··· Exercise passage

Couvillon predicted that Reeves would likely pull in more of the rural vote in Mississippi but would need to minimize losses in suburban counties. “The thing about the Reeves’s coalition is if you look at the county-by-county vote in 2019, and I’m expecting something very similar this time, Reeves’s strongest vote was in the rural counties,” he said. “And he would need to minimize any losses in the suburban counties where you have attitudinal Republicans who are not necessarily Republican up and down the ballot.”

“There are voters say in the Jackson suburbs, in the Memphis suburbs, in the Gulf Coast counties, and to a smaller extent the university counties where Hattiesburg and Oxford and Starkville are, where those voters they’re kind of 50/50 in their partisan leanings,” he added. “And that is to me ground zero of any kind of slippage for Reeves.”

J. Miles Coleman, associate editor of Sabato’s Crystal Ball, told the Washington Examiner that the burden of proof remains on Presley to defy emerging electoral trends. “One of the big electoral trends we’ve seen over the past few cycles is basically Democrats are not getting the black turnout that they need in a lot of the South,” he said. “Yes, there have been some exceptions here and there, Sen. Raphael Warnock in the runoff last year. But to me is Brandon Presley Raphael Warnock? I don’t know.”

In one notable example of low Democratic turnout, Republican Jeff Landry beat out all other GOP candidates and Democrat Shawn Wilson to succeed Gov. John Bel Edwards (D-LA) as chief executive last month, conveniently avoiding a runoff race. Reeves could likely pull an outright win on election night as well.

Trey Hood III, a political scientist who specializes in Southern politics at the University of Georgia, told the Washington Examiner that Republicans in Mississippi may have such an advantage that Presley won’t be able to unseat Reeves.

“I would give the edge to the Republican candidate in the statewide race,” Hood said. “I just don’t think the Democratic coalition is big enough in Mississippi to effectively really make a challenge. What typically has to happen just like in Louisiana, with John Bel Edwards getting elected, is a scandal like Vitter or say Roy Moore in Alabama.”

Hood was referencing Edwards besting GOP Sen. David Vitter in 2015 partly due to a 2007 prostitution scandal Vitter was involved in and Moore’s 2017 senatorial loss to Democrat Doug Jones.

······

- [Your tasks]:
1. List the three towns that the Mississippi election passage names as being in the university counties.
2. Pick up the Mississippi election passage after its final sentence and write a continuation.

··· Excerpted records

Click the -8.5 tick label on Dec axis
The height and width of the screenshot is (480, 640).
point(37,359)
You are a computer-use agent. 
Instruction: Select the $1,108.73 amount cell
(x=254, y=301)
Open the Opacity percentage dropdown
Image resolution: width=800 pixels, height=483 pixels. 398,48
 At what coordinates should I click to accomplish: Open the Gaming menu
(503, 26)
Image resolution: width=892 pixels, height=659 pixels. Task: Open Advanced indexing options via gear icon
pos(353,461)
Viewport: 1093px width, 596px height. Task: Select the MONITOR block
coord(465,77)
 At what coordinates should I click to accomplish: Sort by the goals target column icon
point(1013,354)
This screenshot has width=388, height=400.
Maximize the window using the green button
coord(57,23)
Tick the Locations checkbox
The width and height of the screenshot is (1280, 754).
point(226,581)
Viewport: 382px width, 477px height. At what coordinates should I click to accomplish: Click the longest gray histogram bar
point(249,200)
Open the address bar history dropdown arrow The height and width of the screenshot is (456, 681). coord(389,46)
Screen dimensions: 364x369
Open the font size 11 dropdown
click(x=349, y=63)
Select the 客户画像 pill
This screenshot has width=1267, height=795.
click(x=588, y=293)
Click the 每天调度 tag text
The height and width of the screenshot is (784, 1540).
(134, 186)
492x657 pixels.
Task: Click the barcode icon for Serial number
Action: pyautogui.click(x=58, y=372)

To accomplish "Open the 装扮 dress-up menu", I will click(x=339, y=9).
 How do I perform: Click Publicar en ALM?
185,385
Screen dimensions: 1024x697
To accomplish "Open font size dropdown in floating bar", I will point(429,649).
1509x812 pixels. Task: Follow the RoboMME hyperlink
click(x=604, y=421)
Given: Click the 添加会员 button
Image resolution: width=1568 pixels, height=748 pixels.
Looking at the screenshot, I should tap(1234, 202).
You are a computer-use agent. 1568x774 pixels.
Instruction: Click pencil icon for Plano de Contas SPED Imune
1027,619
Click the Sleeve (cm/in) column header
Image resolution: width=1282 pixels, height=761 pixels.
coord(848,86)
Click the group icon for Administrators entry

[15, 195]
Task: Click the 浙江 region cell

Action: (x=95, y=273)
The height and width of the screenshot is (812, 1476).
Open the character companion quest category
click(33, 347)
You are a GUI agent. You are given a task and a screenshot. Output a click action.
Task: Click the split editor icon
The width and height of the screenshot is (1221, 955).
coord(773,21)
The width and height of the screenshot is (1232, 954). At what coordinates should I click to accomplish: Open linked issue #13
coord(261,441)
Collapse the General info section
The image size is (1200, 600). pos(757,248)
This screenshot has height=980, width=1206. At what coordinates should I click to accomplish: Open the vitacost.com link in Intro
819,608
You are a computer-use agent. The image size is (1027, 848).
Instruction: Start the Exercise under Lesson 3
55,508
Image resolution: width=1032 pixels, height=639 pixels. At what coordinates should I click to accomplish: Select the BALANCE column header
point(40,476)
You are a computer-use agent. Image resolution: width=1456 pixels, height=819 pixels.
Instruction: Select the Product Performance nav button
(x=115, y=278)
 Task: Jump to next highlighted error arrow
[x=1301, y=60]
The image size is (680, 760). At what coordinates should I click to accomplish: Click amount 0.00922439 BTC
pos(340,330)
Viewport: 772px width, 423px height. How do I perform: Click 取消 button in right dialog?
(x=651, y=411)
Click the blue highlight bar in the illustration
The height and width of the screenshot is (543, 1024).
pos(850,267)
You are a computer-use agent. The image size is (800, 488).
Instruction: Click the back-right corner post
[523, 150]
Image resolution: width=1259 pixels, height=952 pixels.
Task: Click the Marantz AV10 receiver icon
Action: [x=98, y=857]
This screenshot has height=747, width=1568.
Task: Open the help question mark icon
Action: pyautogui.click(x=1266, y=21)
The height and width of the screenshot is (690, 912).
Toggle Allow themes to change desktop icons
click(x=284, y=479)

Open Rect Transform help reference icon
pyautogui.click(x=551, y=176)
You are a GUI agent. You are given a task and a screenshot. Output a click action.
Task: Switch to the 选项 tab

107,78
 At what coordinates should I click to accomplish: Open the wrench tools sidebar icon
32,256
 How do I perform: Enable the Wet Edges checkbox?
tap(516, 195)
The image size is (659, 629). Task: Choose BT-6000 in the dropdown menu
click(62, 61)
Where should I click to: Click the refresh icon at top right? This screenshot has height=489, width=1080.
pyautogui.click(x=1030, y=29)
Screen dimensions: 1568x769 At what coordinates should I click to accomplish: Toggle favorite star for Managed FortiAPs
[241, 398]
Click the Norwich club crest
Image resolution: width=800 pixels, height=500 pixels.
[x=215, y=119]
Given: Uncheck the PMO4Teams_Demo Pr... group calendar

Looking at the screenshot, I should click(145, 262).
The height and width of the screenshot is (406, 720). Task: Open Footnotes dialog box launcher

······

- [Answers to the tasks]:
1. Hattiesburg, Oxford, Starkville

2.
In regard to Presley’s attempts to maximize a multiracial coalition, of which black voters make up nearly 40% of the state’s population, to success Hood offered some caution. “It’s not that the Democrats won’t turn out — I’m not saying that — or that African Americans aren’t going to turn out. It’s just that the size of the coalition I don’t think is going to be big enough to really challenge Reeves’s election coalition,” he added.

Presley may have some advantage due to changes in how the Magnolia State chooses its governor. Three years ago, the state removed an 1890 law from its Constitution, intended to dilute the black vote, that required candidates in statewide races to both receive a majority of the popular vote and win a majority of the state’s House districts. Now a candidate simply needs to win the popular vote in order to capture the governor’s mansion.

Former President Donald Trump weighed in on the race on Wednesday when he encouraged Mississippi residents to vote for Reeves. “To all my friends in Mississippi, you have a choice to make. Your great governor, Tate Reeves, is under attack,” Trump said in a video post. “The radical Left maniacs who are attacking me are also after him. These bad people, and they are bad, want to defeat Tate Reeves because he’s a fighter. He’s done a fantastic job on the border. He’s tough on crime and he loves America.”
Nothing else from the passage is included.